> [TASK ITEM] Determine how many lines below hold the string "chevron". Reply with the number alone.
** SUPPLIED MATERIAL follows **
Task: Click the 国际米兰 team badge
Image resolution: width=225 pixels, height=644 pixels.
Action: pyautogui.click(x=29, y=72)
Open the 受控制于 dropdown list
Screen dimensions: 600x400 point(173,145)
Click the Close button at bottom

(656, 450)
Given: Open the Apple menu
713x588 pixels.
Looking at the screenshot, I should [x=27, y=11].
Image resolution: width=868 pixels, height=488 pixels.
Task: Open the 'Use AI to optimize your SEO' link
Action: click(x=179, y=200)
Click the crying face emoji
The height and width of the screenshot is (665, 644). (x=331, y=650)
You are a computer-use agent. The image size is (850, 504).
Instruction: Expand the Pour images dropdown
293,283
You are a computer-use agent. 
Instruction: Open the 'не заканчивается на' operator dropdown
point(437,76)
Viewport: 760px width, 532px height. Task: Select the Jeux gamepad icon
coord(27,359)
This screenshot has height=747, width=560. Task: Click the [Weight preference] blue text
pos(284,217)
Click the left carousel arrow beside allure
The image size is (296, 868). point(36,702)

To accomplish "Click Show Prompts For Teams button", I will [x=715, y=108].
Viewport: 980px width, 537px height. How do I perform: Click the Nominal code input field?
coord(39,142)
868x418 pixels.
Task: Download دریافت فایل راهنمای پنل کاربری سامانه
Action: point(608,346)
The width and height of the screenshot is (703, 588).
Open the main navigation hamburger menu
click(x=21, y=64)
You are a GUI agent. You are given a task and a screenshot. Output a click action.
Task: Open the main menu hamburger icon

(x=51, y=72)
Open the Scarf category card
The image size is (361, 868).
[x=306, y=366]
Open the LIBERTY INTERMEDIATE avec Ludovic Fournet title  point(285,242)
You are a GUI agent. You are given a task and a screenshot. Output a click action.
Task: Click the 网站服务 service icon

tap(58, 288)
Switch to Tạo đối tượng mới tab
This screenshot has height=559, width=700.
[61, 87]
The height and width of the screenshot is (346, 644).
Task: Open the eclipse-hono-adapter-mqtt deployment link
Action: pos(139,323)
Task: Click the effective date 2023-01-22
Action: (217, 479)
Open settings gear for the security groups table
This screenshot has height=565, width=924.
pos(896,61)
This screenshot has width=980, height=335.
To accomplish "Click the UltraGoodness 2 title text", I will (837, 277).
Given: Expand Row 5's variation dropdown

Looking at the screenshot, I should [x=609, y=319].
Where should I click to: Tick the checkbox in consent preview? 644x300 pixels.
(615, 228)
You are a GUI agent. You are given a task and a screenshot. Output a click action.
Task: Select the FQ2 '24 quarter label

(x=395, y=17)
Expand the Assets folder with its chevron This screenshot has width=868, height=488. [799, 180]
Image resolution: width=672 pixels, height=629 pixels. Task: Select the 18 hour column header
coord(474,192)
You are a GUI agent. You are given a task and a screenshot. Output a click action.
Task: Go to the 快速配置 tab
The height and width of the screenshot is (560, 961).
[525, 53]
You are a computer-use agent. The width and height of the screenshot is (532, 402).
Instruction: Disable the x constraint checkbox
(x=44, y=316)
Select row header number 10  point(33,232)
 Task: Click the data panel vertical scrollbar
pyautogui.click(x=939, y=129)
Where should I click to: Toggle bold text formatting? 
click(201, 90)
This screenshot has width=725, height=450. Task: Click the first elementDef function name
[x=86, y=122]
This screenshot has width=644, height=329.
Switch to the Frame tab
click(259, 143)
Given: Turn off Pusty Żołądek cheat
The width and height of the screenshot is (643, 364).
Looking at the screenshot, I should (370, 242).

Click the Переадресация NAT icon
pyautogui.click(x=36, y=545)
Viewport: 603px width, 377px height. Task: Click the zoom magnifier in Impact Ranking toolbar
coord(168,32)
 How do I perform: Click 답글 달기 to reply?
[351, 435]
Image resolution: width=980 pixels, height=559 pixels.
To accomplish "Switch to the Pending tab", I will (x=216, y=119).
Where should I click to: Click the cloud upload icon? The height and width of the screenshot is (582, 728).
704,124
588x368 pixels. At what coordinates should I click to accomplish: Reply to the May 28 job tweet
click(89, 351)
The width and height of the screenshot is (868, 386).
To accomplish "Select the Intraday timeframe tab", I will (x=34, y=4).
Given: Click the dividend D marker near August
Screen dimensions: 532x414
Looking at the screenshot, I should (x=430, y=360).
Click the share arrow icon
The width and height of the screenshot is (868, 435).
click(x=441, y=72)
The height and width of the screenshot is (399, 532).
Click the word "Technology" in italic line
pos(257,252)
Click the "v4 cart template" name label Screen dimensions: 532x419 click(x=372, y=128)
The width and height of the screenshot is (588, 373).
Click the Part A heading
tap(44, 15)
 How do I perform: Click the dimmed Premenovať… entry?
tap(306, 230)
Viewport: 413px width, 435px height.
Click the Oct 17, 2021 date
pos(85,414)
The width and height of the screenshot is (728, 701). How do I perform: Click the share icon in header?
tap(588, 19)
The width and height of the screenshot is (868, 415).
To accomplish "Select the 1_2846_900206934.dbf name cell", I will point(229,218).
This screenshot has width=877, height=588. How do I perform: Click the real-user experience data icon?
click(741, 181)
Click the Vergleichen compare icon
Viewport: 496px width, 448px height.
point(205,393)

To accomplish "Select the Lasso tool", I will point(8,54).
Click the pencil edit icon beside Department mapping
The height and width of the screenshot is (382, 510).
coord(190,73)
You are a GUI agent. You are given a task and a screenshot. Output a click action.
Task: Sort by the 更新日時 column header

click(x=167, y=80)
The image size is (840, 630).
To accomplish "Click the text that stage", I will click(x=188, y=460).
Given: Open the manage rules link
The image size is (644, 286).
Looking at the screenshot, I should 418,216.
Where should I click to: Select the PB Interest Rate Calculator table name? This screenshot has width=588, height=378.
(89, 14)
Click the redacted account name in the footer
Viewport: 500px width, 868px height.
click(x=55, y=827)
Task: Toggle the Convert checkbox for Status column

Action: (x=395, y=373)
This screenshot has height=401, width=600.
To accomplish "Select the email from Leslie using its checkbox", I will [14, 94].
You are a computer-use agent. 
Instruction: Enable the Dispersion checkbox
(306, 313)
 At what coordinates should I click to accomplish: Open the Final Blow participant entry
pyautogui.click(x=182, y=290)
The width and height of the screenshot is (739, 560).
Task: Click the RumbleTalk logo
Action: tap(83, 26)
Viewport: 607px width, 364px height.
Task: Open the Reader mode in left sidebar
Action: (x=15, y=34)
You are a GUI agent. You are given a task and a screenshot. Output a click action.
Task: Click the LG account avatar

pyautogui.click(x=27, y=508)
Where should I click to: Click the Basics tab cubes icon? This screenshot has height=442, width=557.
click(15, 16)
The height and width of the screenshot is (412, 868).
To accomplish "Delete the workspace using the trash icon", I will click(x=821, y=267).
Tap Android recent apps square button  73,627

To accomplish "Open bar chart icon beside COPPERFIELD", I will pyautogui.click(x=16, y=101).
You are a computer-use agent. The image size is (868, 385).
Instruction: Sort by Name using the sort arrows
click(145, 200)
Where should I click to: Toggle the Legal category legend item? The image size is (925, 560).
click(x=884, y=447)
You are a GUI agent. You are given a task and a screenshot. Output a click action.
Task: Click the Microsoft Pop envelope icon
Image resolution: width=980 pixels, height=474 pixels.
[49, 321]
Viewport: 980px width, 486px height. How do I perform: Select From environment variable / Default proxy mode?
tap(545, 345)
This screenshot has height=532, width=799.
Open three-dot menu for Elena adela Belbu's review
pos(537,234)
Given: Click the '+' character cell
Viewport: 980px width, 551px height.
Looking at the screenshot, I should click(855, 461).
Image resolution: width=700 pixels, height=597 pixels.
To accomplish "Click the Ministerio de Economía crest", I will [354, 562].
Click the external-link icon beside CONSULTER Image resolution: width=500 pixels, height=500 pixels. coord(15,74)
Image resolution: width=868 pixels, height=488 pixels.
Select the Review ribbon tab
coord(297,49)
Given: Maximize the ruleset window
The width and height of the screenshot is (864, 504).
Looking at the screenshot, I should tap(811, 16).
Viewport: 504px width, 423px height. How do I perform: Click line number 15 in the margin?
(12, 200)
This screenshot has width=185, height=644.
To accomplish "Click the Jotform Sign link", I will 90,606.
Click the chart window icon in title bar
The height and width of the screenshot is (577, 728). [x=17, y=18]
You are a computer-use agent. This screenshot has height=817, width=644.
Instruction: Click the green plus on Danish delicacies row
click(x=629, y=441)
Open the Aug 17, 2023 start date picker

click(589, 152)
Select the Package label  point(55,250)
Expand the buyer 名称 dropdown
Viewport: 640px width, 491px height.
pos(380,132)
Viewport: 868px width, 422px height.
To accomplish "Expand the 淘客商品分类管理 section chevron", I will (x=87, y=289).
** End of SUPPLIED MATERIAL **
> [REPLY TO THE TASK] 2